Tigré : Abiy Ahmed affirme que l’Éthiopie « ne veut pas la guerre »
« De notre côté, nous pensons que les problèmes ne peuvent être résolus que par le dialogue. Nous ne voulons pas la guerre », a déclaré le chef du gouvernement dans un entretien diffusé jeudi soir par l’agence de presse éthiopienne ENA.
La région du Tigré sort à peine d’un conflit meurtrier qui, entre 2020 et 2022, a opposé l’armée fédérale, soutenue par des milices locales et des troupes érythréennes, aux forces loyales au Front de libération du peuple du Tigré (TPLF). Selon des estimations de l’Union africaine, cette guerre a fait au moins 600 000 morts et laissé une région exsangue.
Un accord de paix conclu en 2022 avait permis de rétablir un calme relatif pendant plus de deux ans. Mais des affrontements sporadiques ont de nouveau opposé forces fédérales et combattants tigréens en novembre dernier puis en janvier, ravivant les inquiétudes quant à la solidité du cessez-le-feu.
Depuis plusieurs semaines, d’importants contingents de l’armée fédérale sont massés aux abords du Tigré, tandis que les forces tigréennes ont également renforcé leurs positions. Cette montée en puissance militaire alimente la crainte d’un embrasement dans une région encore profondément marquée par la guerre.
Dans son entretien, Abiy Ahmed a pointé la responsabilité du TPLF, accusé d’entraver toute tentative de dialogue. S’exprimant exceptionnellement en tigrinya, la langue du Tigré, il a affirmé que certains acteurs « empêchent le dialogue d’avoir lieu » et reproché au mouvement, autrefois dominant sur la scène politique éthiopienne pendant près de trente ans, de ne pas être disposé « à faire le moindre compromis ».
Le TPLF, marginalisé et interdit après l’arrivée au pouvoir d’Abiy Ahmed en 2018, rejette ces accusations. Dans un entretien accordé mercredi à l’AFP, son numéro deux, Amanuel Assefa, a affirmé que le gouvernement fédéral se préparait « à lancer une guerre contre le Tigré ».
La situation régionale ajoute à la complexité du dossier. Addis-Abeba accuse par ailleurs le TPLF de se rapprocher de l’Érythrée voisine, accusation démentie par le mouvement tigréen.

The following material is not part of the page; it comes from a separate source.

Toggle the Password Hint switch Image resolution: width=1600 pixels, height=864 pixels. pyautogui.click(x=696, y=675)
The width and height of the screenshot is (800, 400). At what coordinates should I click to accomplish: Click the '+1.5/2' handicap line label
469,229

Les relations entre les deux pays demeurent fragiles, Asmara soupçonnant notamment l’Éthiopie, enclavée, de convoiter le port érythréen d’Assab.

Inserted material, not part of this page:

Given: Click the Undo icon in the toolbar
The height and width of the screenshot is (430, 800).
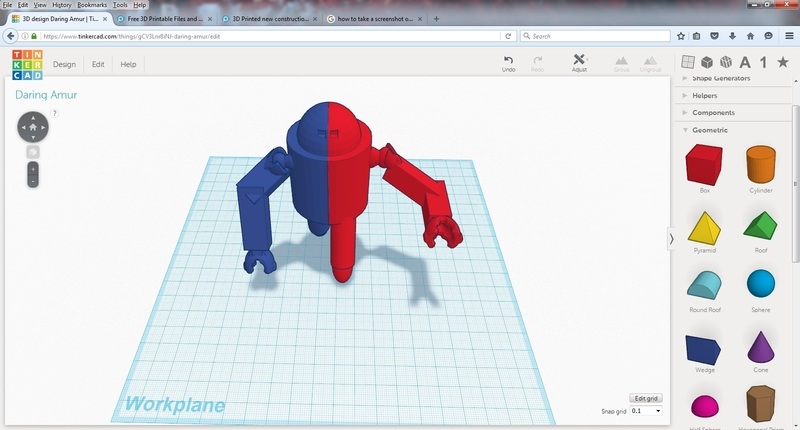Looking at the screenshot, I should coord(508,62).
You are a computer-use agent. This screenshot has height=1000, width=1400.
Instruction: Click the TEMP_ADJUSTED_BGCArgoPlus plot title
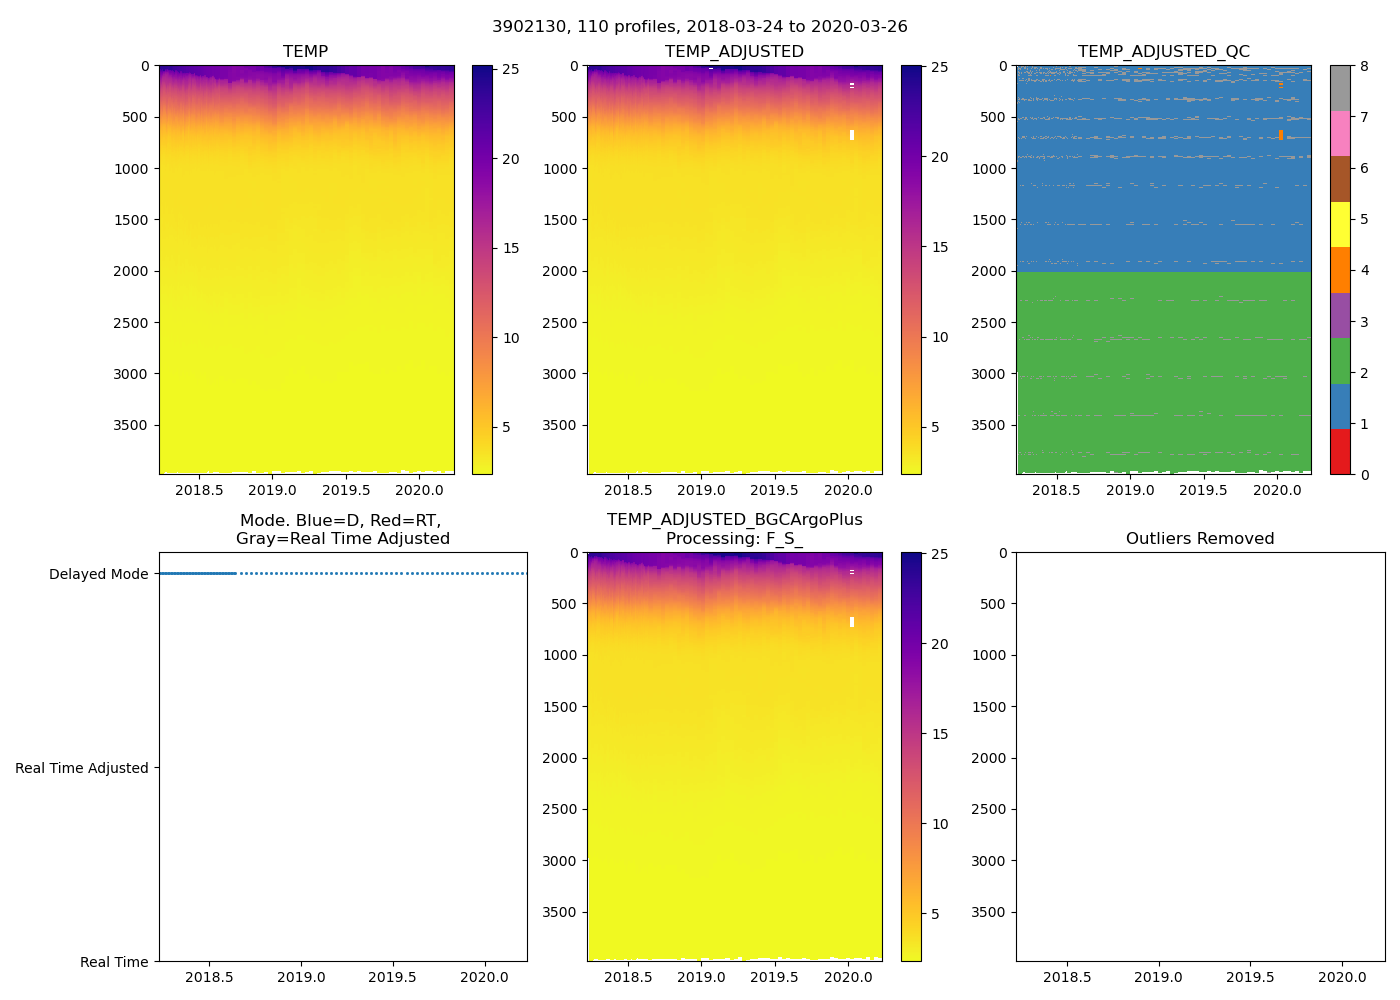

Abiy Ahmed a lui-même évoqué le rôle potentiel de l’Érythrée dans l’instabilité régionale, estimant que le pays « n’hésiterait pas à déstabiliser » l’Éthiopie s’il en avait l’occasion. « Nous ne lui donnerons pas une nouvelle chance de nuire à notre peuple. Si elle tente quelque chose, ce sera sa dernière tentative », a-t-il averti.
L’Éthiopie et l’Érythrée se sont déjà affrontées dans une guerre meurtrière entre 1998 et 2000 pour le contrôle de plusieurs localités frontalières. Si Abiy Ahmed avait initialement scellé une réconciliation historique avec le président érythréen Issaias Afeworki en 2018 — initiative qui lui valut le prix Nobel de la paix l’année suivante — leurs relations se sont depuis de nouveau dégradées.